Guarda-redes em grande
A primeira parte foi lenta, apesar de muito bem jogada e tacticamente irrepreensível. Ambas as equipas procuraram o golo, mas com demasiadas cautelas para não serem surpreendidas. Proporcionaram excelentes momentos de futebol de bonita arquitectura colectiva e excelentes níveis técnicos individuais, em que o 0-1 castiga a pontaria dos avançados e premeia as exibições dos goleiros.
No regresso do descanso, esperava-se que as equipas pudessem arriscar um pouco mais.
O Mirandela jogou para a tranquilidade e o Marinhas para tentar contrariar o prejuízo mas nada se alterou tacticamente em relação à primeira etapa. Especiais cautelas para não errar e depois esperar que o adversário errasse para marcar e concretizar os objectivos.

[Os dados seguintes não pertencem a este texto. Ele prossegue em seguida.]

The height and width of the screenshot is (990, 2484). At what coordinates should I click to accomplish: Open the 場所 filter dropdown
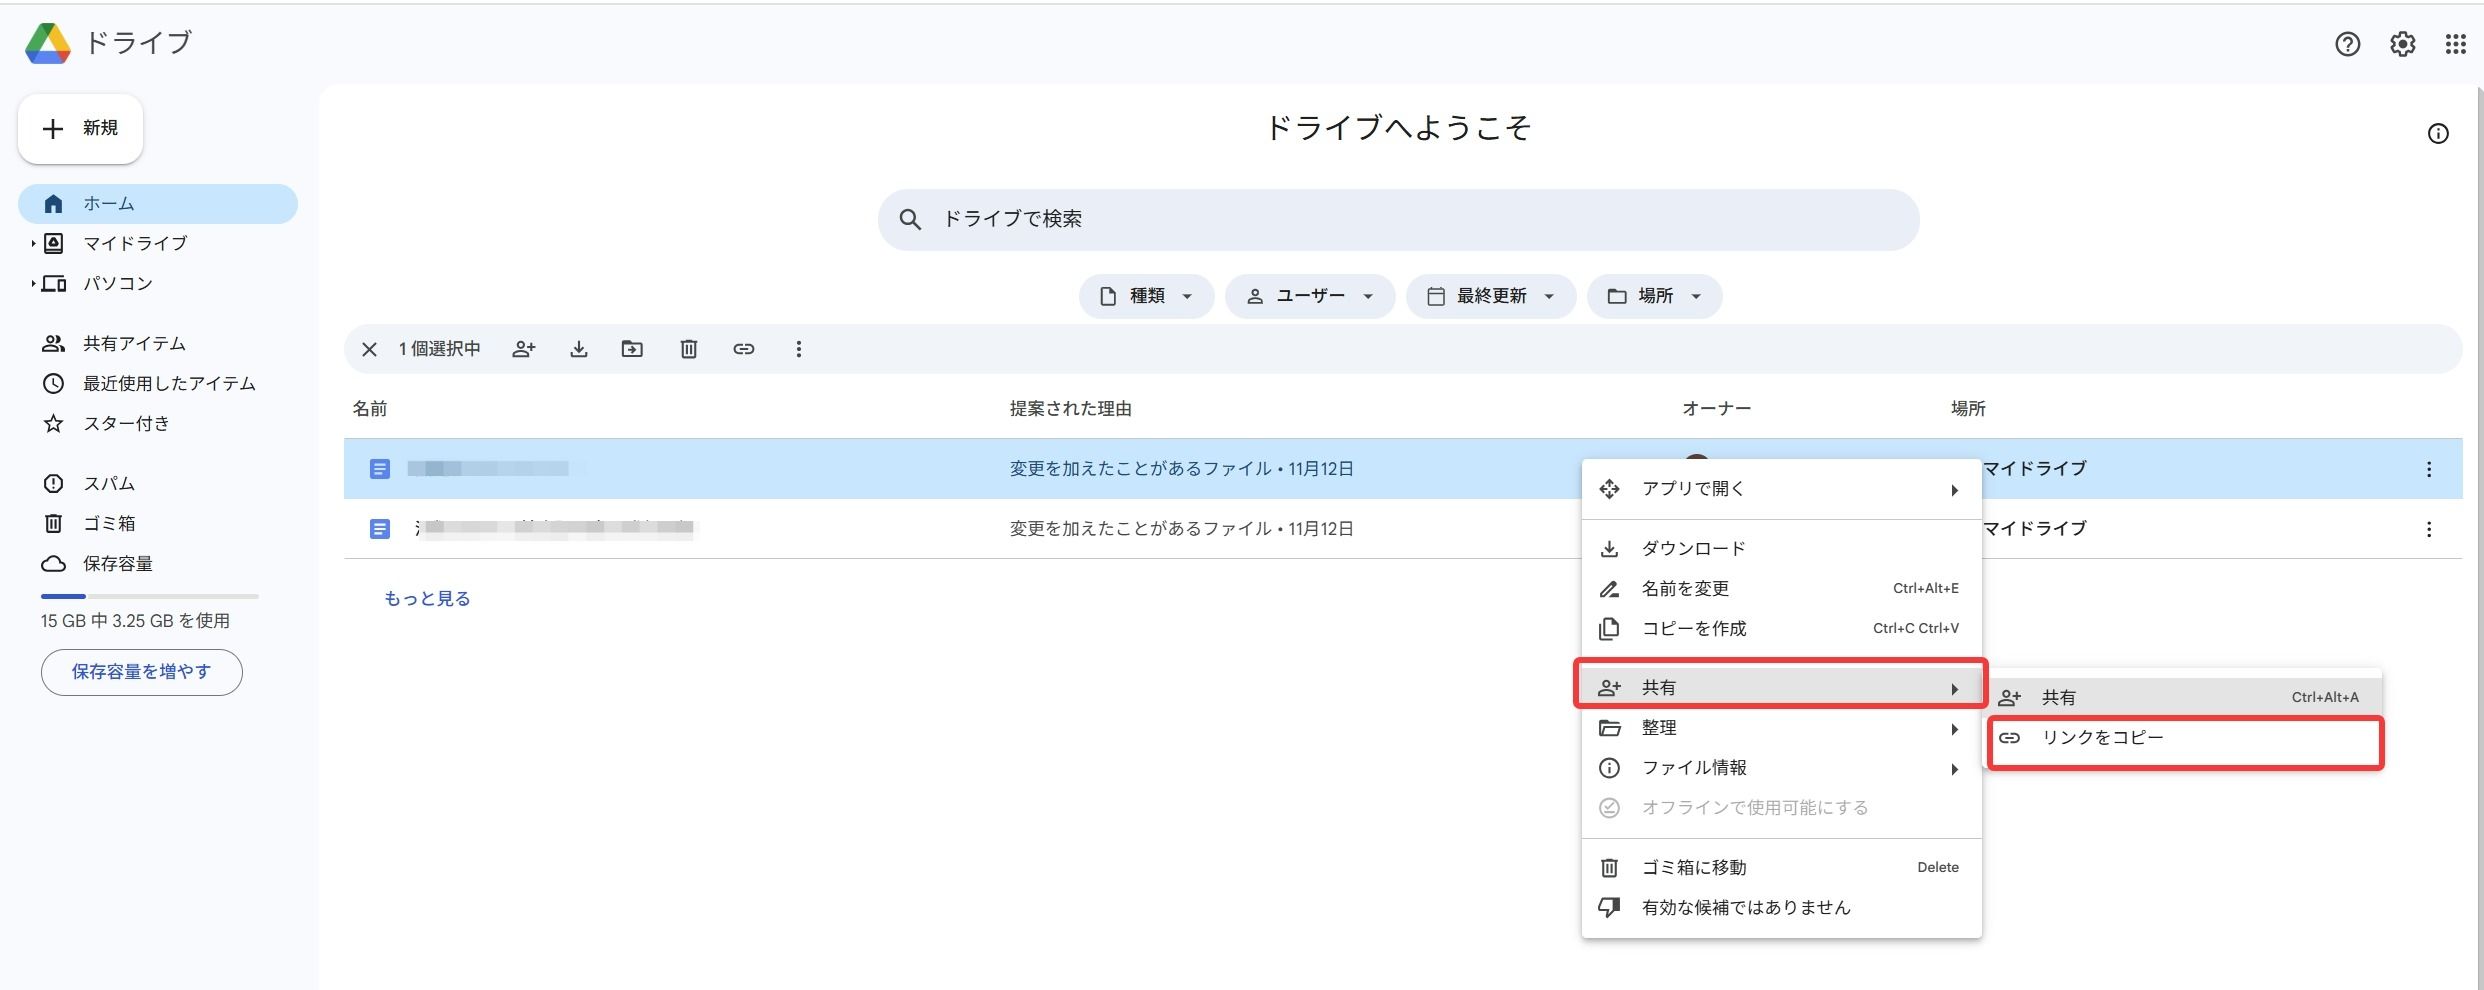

Só que das intenções não se passou porque a organização defensiva estava perfeita. No meio terreno não havia linhas de passe e muito menos de penetração de parte a parte, por isso o jogo foi muito mais lutado que jogado.
Resultado e vencedor justos pela produção global.
O Mirandela conseguiu alguma supremacia e Norinho voltou a ser grande ao defender mais um castigo máximo, ainda que na recarga tenha dado o golo do Marinhas.
Quanto aos árbitros, um trabalho tranquilo com qualidade, em que o lance da grande penalidade foi a excepção que confirmou a regra.